From the line with "This screenshot has" through the last line of the records below, both ends included, transcribe only those lines, exactly, and omit the pictures.

== Given records

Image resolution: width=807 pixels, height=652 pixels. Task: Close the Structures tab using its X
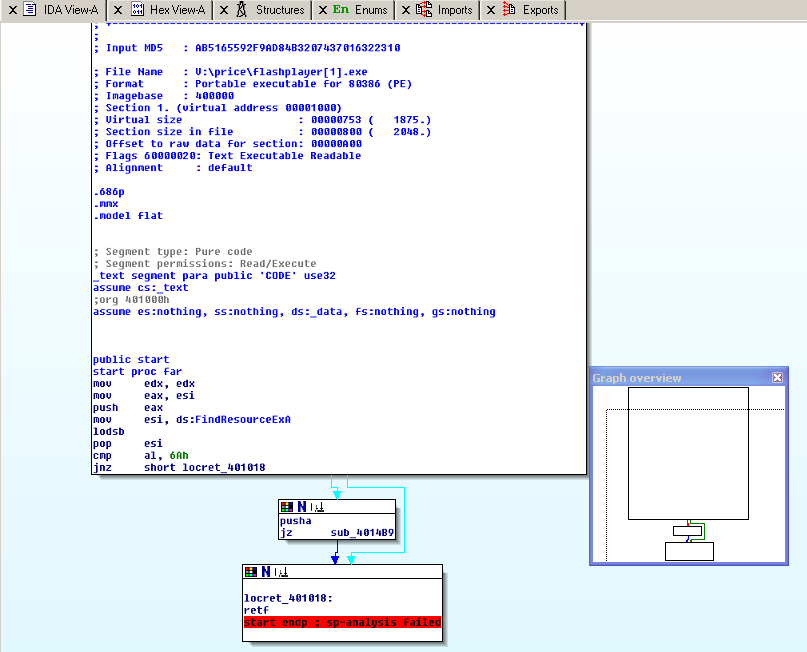[222, 10]
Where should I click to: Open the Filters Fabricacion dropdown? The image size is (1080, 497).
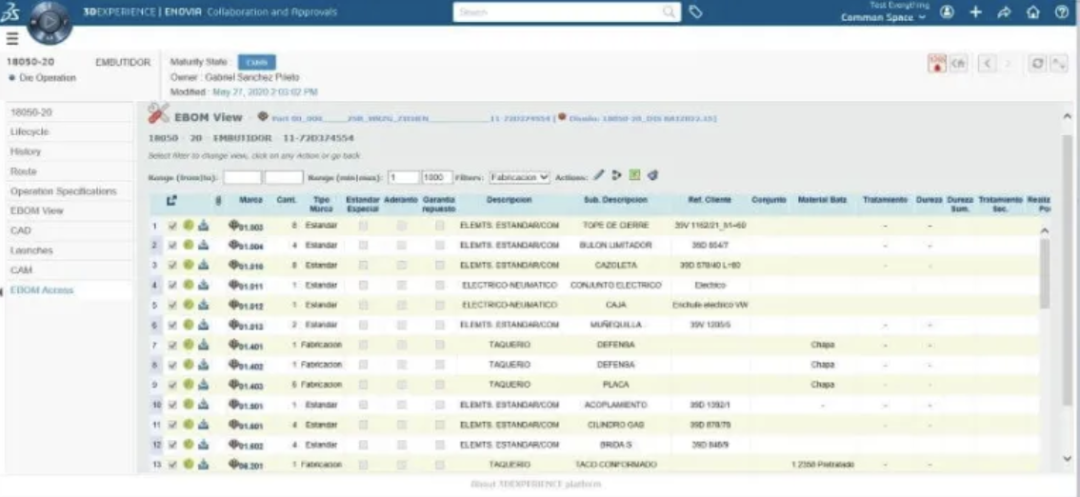pyautogui.click(x=519, y=177)
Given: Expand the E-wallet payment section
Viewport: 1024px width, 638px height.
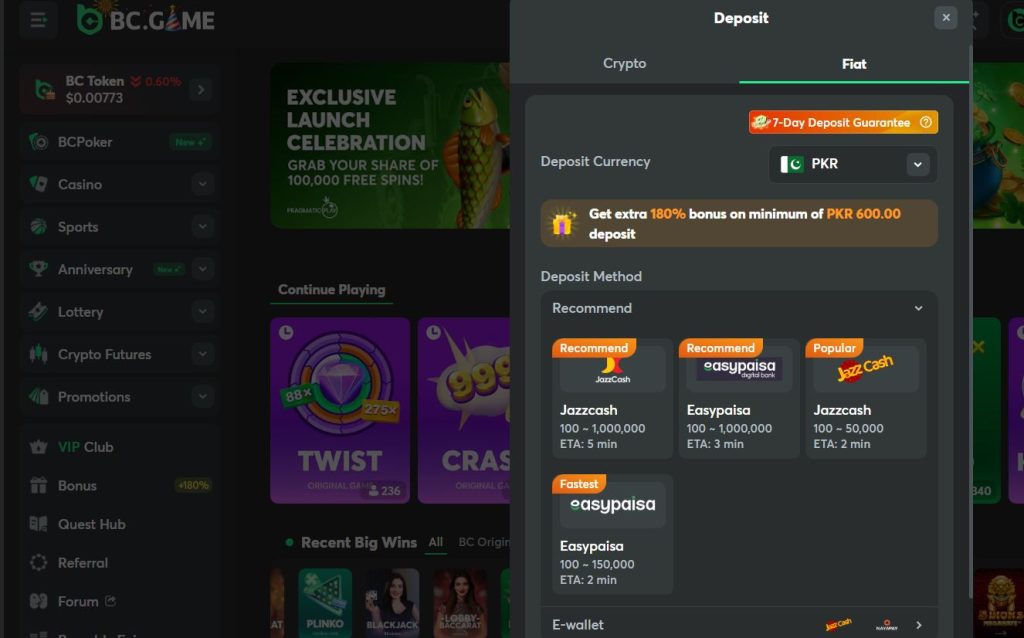Looking at the screenshot, I should [x=918, y=625].
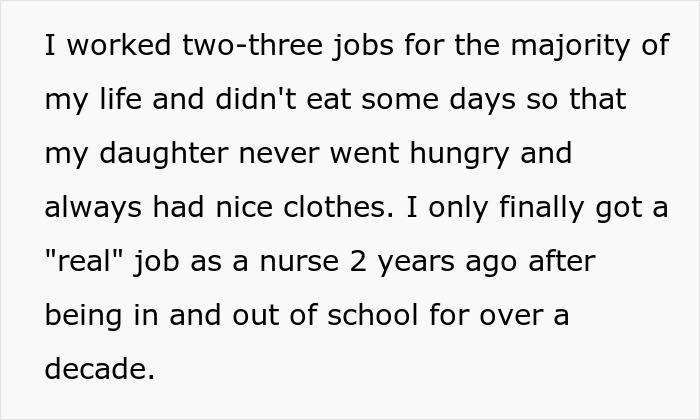The height and width of the screenshot is (420, 700).
Task: Click the word "clothes"
Action: coord(330,207)
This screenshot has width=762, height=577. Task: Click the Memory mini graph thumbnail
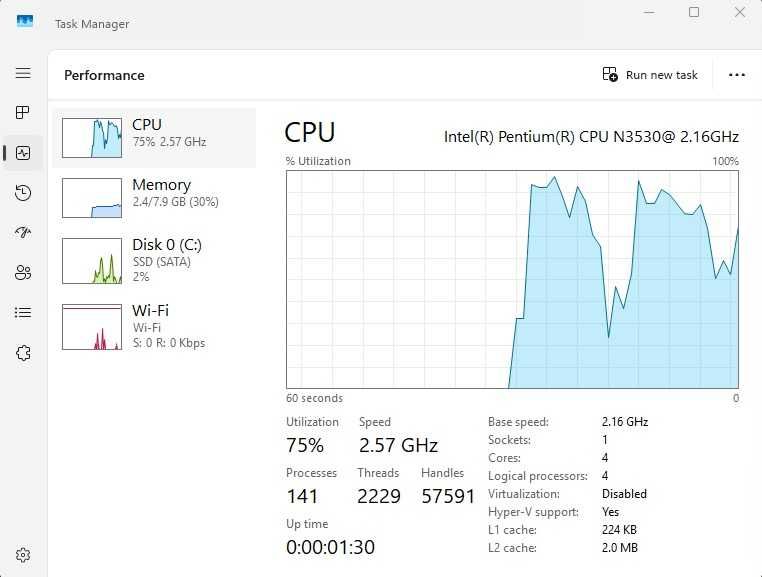(92, 198)
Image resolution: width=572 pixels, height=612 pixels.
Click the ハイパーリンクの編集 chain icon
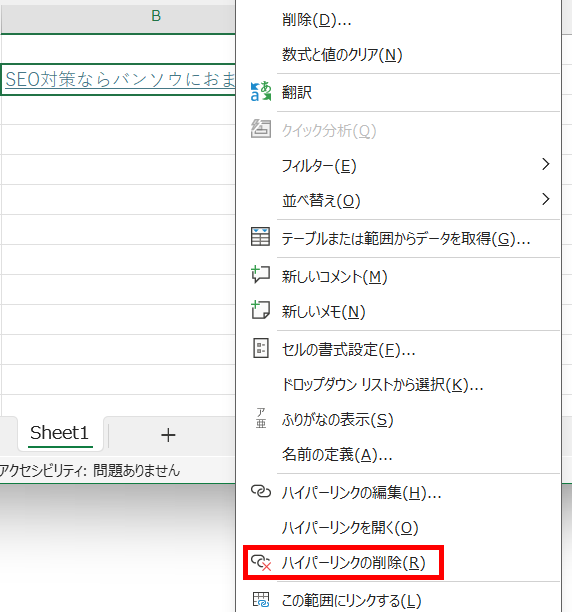pos(261,492)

====

- Answer section:
This screenshot has width=762, height=577. Task: Click the Memory mini graph thumbnail
(92, 198)
Image resolution: width=572 pixels, height=612 pixels.
Click the ハイパーリンクの編集 chain icon
pos(261,492)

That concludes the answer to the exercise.